Document
- - -
Follow Slashdot stories on Twitter

 



Forgot your password?
typodupeerror
×
PlayStation (Games) Entertainment Games

Manhunt - Rockstar's Secret Weapon? 37

Thanks to Shacknews for pointing to a Gamers.com report with the first solid details about Rockstar North's PS2 'survival horror' title, Manhunt. This allegedly disturbing and voyeuristic, long in development game is from the developers of Grand Theft Auto, and has been kept about as secret as it's possible to. But according to this new information in a UK magazine, it's "a wholly realistic survival horror game, in which the player assumes the role of an inmate on death row whose lethal injection is faked, and suddenly finds himself in the middle of a violent urban warfare game arranged for the amusement of its wealthy creator. Your goal is to escape the city... populated by roving armed gangs." Are Rockstar keeping this quiet to get the game onto shelves unbanned, or is the stealth marketing just a publicity ploy?
This discussion has been archived. No new comments can be posted.

Manhunt - Rockstar's Secret Weapon?

Comments Filter:
  • Reused idea (Score:3, Insightful)

    by sofakingl ( 690140 ) on Saturday July 26, 2003 @07:53AM (#6539177)
    Not meaning to troll, but this sounds a lot like they are trying to reuse the story from either "The Most Dangerous Game" or "The Running Man".
    • that would be "Escape from New York" then

    • Re:Reused idea (Score:4, Informative)

      by Paradise Pete ( 33184 ) on Saturday July 26, 2003 @12:33PM (#6540290) Journal
      his sounds a lot like they are trying to reuse the story

      Almost all story plot ideas are reused. Movies, television, plays, whatever. The basic elements of what make good stories can be found over and over and over again. There are even standard formulas for stories. How many stories does this formula match? :

      - Meet the Main Character (MC)
- - -
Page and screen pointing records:

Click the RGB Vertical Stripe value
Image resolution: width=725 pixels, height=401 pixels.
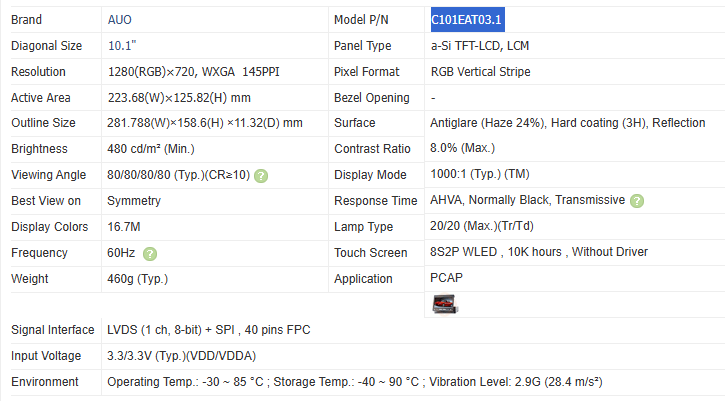(x=481, y=72)
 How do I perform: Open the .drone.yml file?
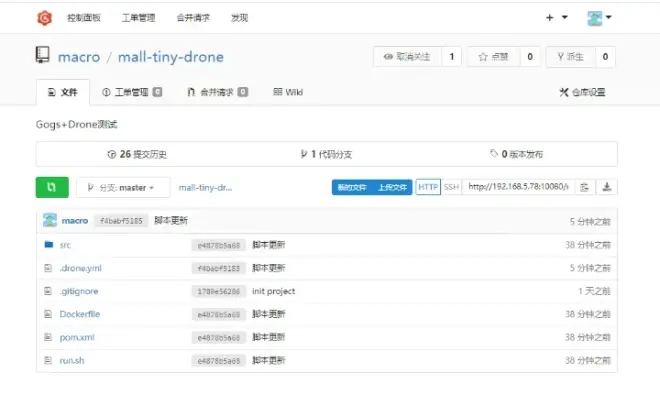point(80,268)
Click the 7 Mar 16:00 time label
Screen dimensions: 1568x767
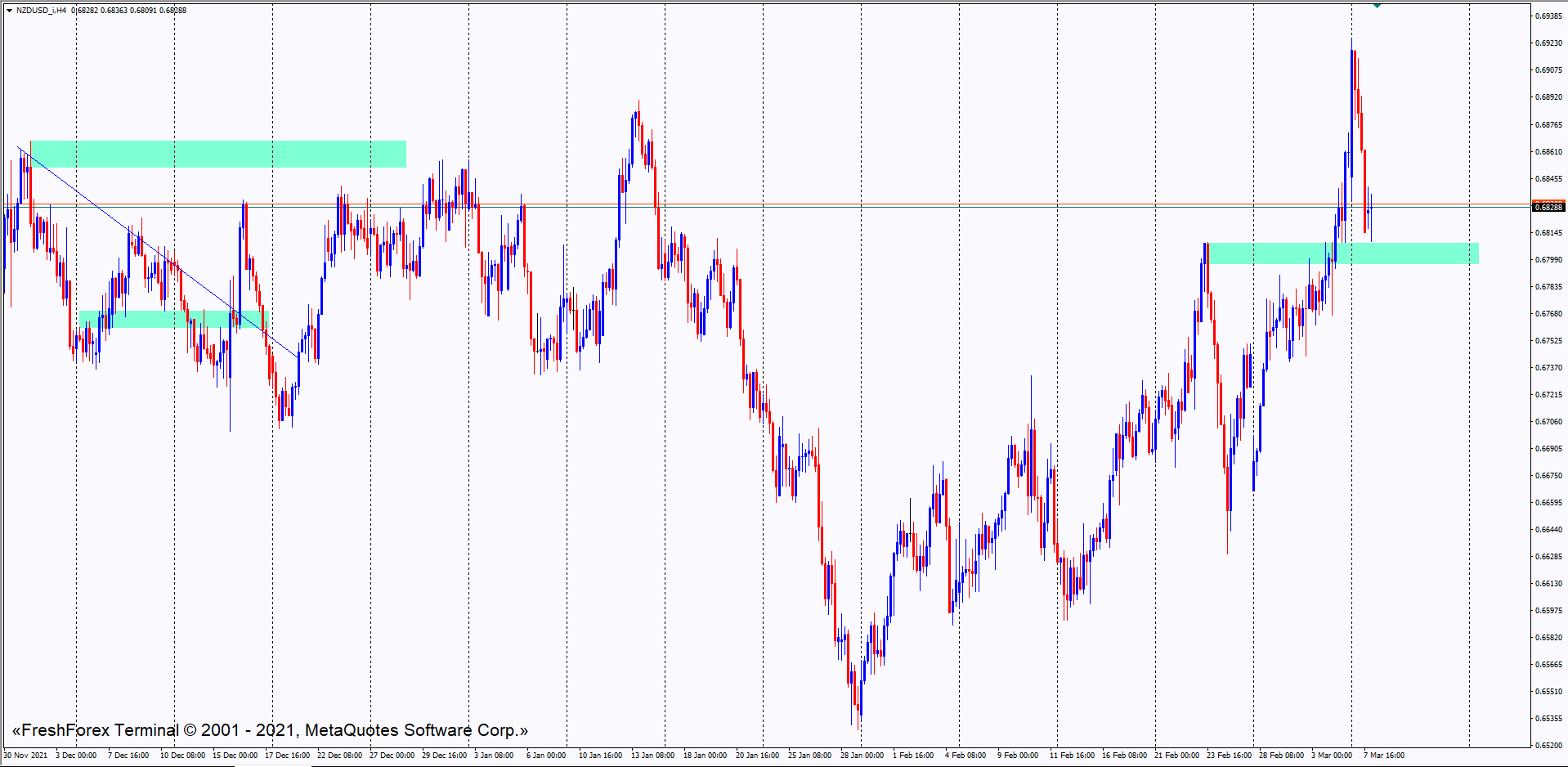tap(1384, 756)
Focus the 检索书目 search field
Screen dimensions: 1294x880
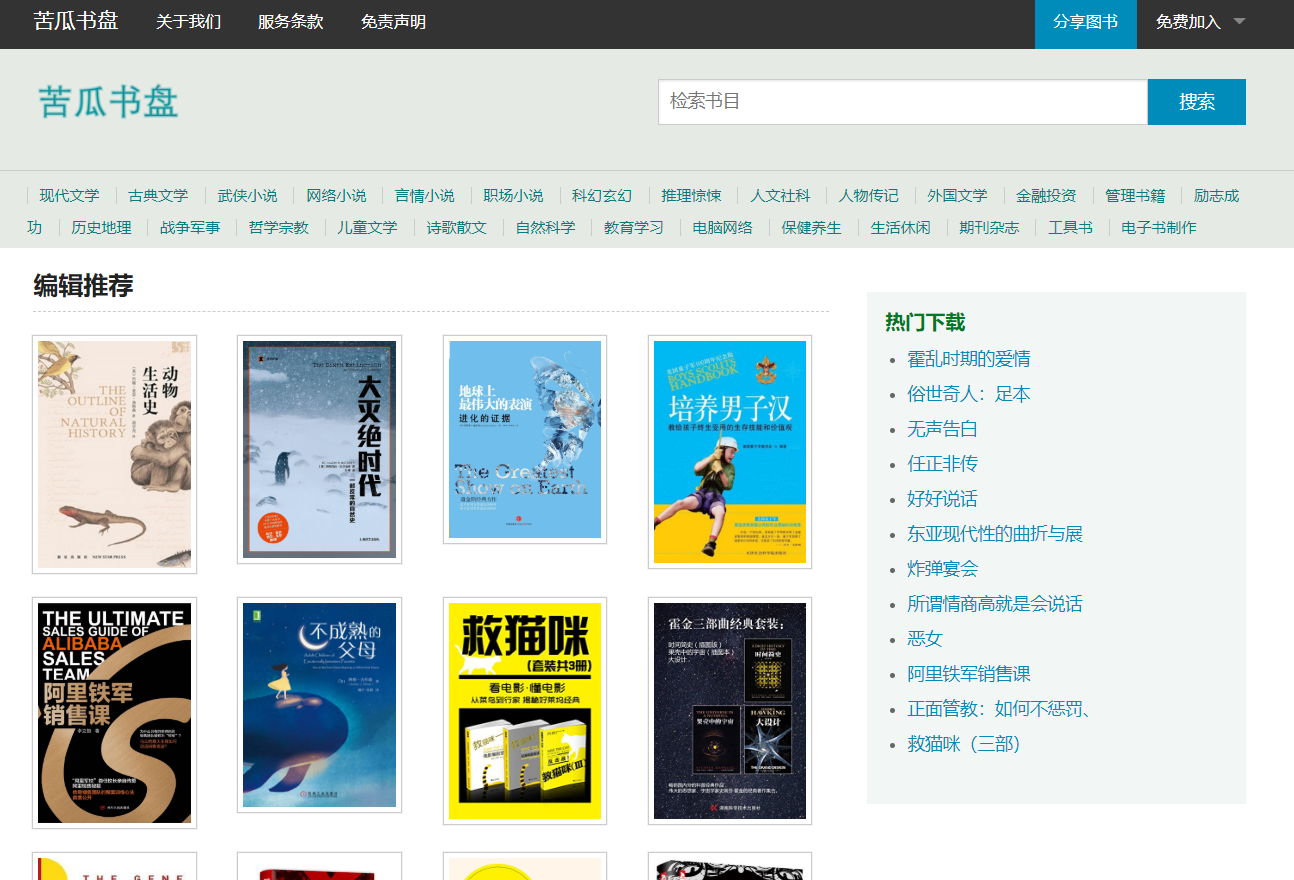point(902,102)
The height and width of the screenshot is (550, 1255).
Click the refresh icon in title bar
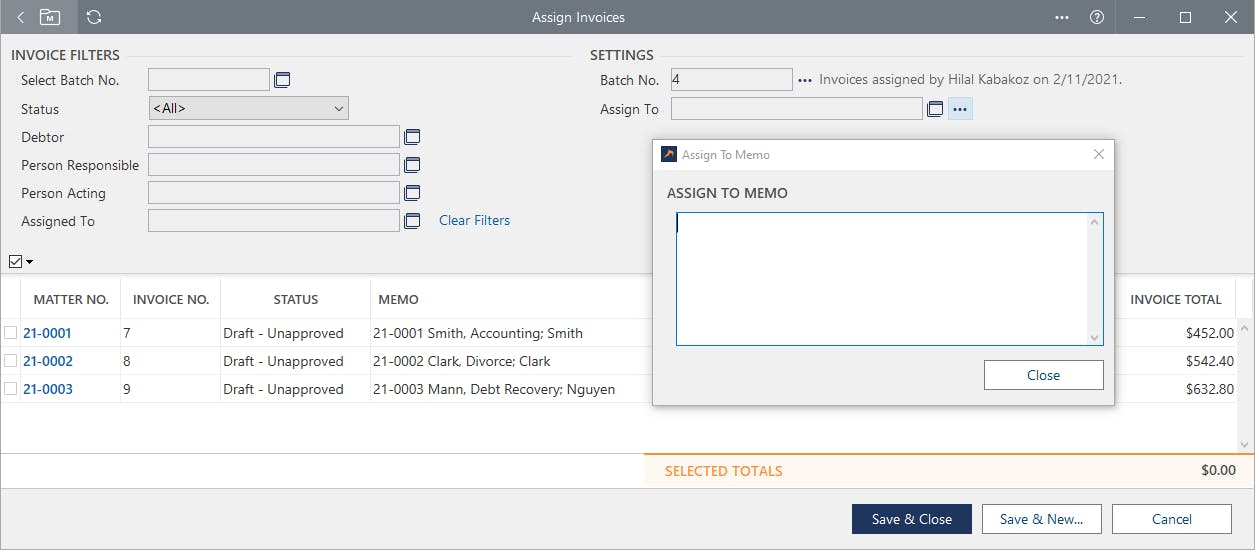(94, 17)
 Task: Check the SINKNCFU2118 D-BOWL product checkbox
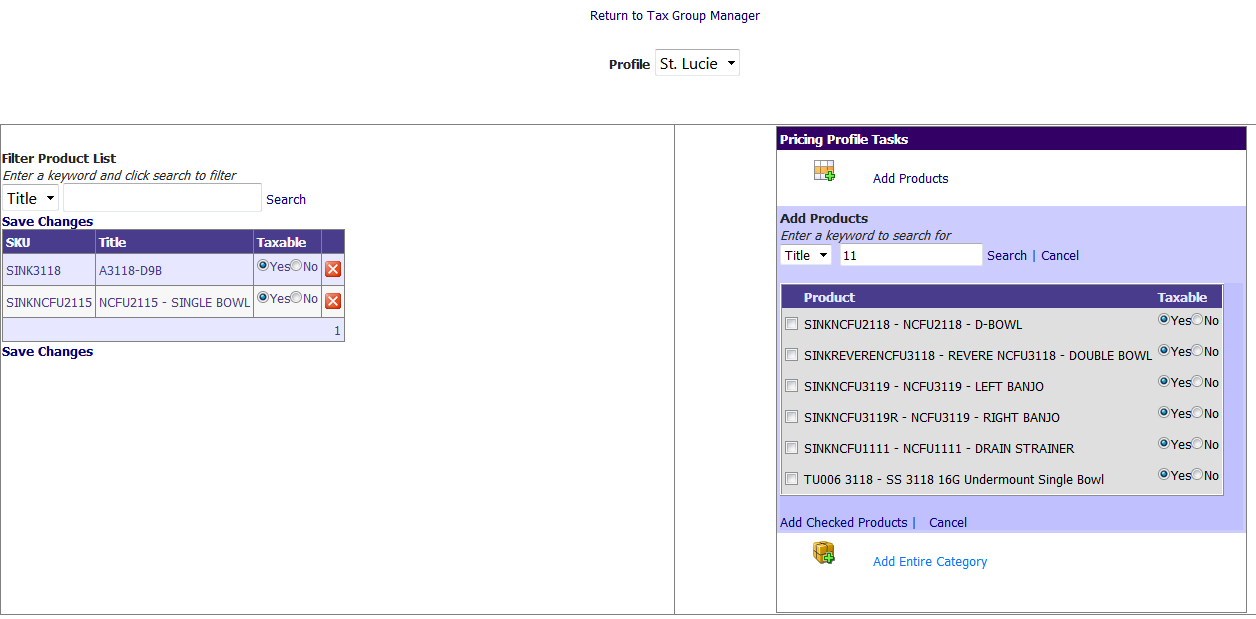792,324
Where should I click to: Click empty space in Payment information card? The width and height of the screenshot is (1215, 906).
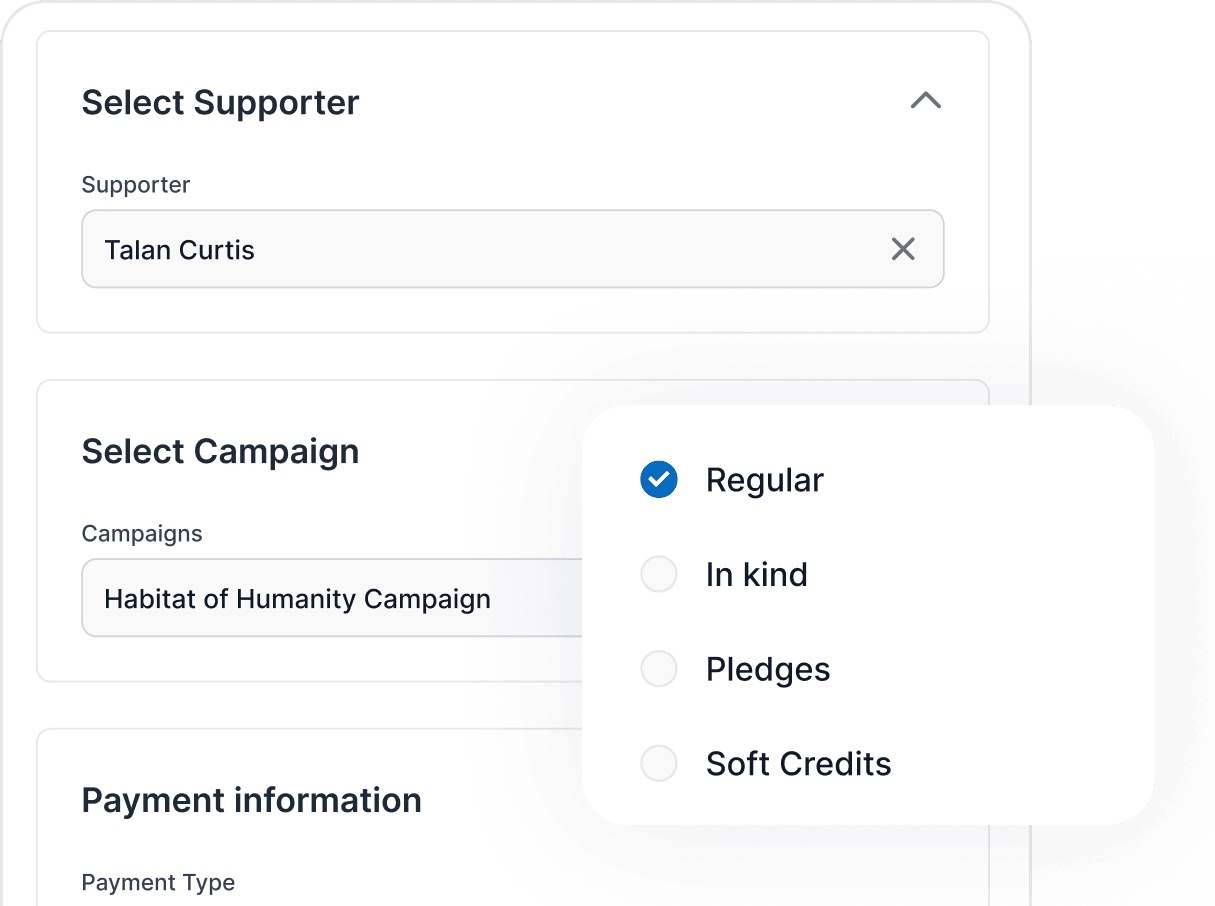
- - -
Required tasks
1: According to the Slashdot page, what role does the player take on in Manhunt?
2: Reproduce the stretch of the Slashdot page from "by Paradise Pete" through "Main Character (MC)".
Rely on the Slashdot page alone.

Response list
1: The player is an inmate on death row whose lethal injection is faked.

2:
by Paradise Pete ( 33184 ) on Saturday July 26, 2003 @12:33PM (#6540290) Journal
      his sounds a lot like they are trying to reuse the story

      Almost all story plot ideas are reused. Movies, television, plays, whatever. The basic elements of what make good stories can be found over and over and over again. There are even standard formulas for stories. How many stories does this formula match? :

      - Meet the Main Character (MC)